In the self-hosted debug model, debug logic is configured for a debug event to cause debug exceptions. The Processing Element (PE) can only generate debug exceptions on debug events.

The debugger program is installed as the exception handler code, which is a higher level of system software that handles debug exceptions and programs the Debug system registers. The debugger program that runs in the debug exceptions are synchronous exceptions that are routed to an Exception Level (EL) where the debugger is hosted. The EL where a debugger is hosted is called debug target Exception level (ELd). The debugger code executes like an exception handler code at the ELd. Possible values for ELd are EL1 or EL2. It is possible to route debug exceptions to EL3 when EL3 is using AArch32.

On taking a debug exception to ELd, the debugger code can interpret the cause of exception from the following:

  • The event type and syndrome that is encoded in the ESR_ELx register
  • For a Watchpoint exception, FAR_ELx indicates the watchpointed address.

    Self-hosted debug supports the following debug exceptions:

  • Breakpoint instruction: This event is generated whenever the PE executes a BRK instruction.
  • Breakpoint: This event is generated whenever the PE tries to execute an instruction from a particular address.
  • Watchpoint: This event is generated whenever the PE accesses data from a particular address.
  • Software step: This event is generated immediately after the PE executes an instruction.

Breakpoints and watchpoints are resources that are shared between self-hosted and external debuggers. If halt mode debug is enabled, a watchpoint or breakpoint event causes the PE to enter debug state. Otherwise, a debug exception is generated if self-hosted debug is enabled.

Breakpoint Instruction exception

Whenever the breakpoint instruction, BRK, is committed for execution, the PE takes a Breakpoint Instruction exception. The Breakpoint Instruction exception cannot be masked. This means that the Breakpoint exceptions are always generated when the PE attempts to execute a BRK instruction. The Breakpoint Instruction exception is also called a software breakpoint.

The debugger code replaces the instruction in the program with a BRK instruction wherever it wants to halt the execution of a program. On exception, the debugger code replaces the BRK instruction with the original instruction before returning from the debug exception.

The following diagram illustrates the Breakpoint Instruction exception when the PE executes a BRK instruction at EL0:

 
Breakpoint exception

A Breakpoint exception is generated whenever the PE tries to execute an instruction from a particular address. There are hardware breakpoint registers that can be programmed with the address of the application code. When the PE attempts to execute an instruction from the programmed address, it generates a Breakpoint exception. Breakpoint setup uses hardware registers, so is commonly called a hardware breakpoint.

Here are instructions for programming a Breakpoint exception:

  1. The debugger programs the address of the instruction into the breakpoint value register, DBGBVR.
  2. The debugger enables the breakpoint in the breakpoint control register, DBGBCR, by setting the enable bit DBGBCR.E to generate the Breakpoint exception.

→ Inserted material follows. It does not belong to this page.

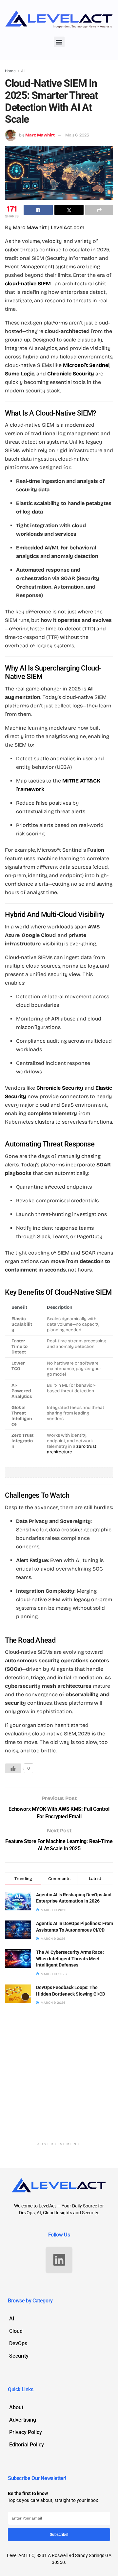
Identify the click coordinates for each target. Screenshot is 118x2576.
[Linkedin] (59, 2260)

The following diagram illustrates a Breakpoint exception when the PE attempts to execute an instruction for which a breakpoint is set up:

 

Hardware breakpoints can be programmed to generate Breakpoint exceptions that are based on one of the following:

  • Unlinked instruction address match: Breakpoint matches when the PE executes from a virtual address with the same value as the DBGBVR register, and the current state of the PE matches the settings in DBGBCR.

    Unlinked Context ID match: Breakpoint matches when the PE executes an instruction while CONTEXTIDR_EL1, CONTEXTIDR_EL2 is the same as the DBGBVR register, and the current state of the PE matches the settings in DBGBCR. DBGBCR.BT defines whether CONTEXTIDR_EL1, CONTEXTIDR_EL2, or both, are used.

    These breakpoints route the control to the debugger when an application, an operating system, or an application within an operating system, is scheduled for execution.

    CONTEXTIDR_EL1 is programmed by the debugger with an application identifier.

    CONTEXTIDR_EL2 is programmed by the debugger with an operating system identifier.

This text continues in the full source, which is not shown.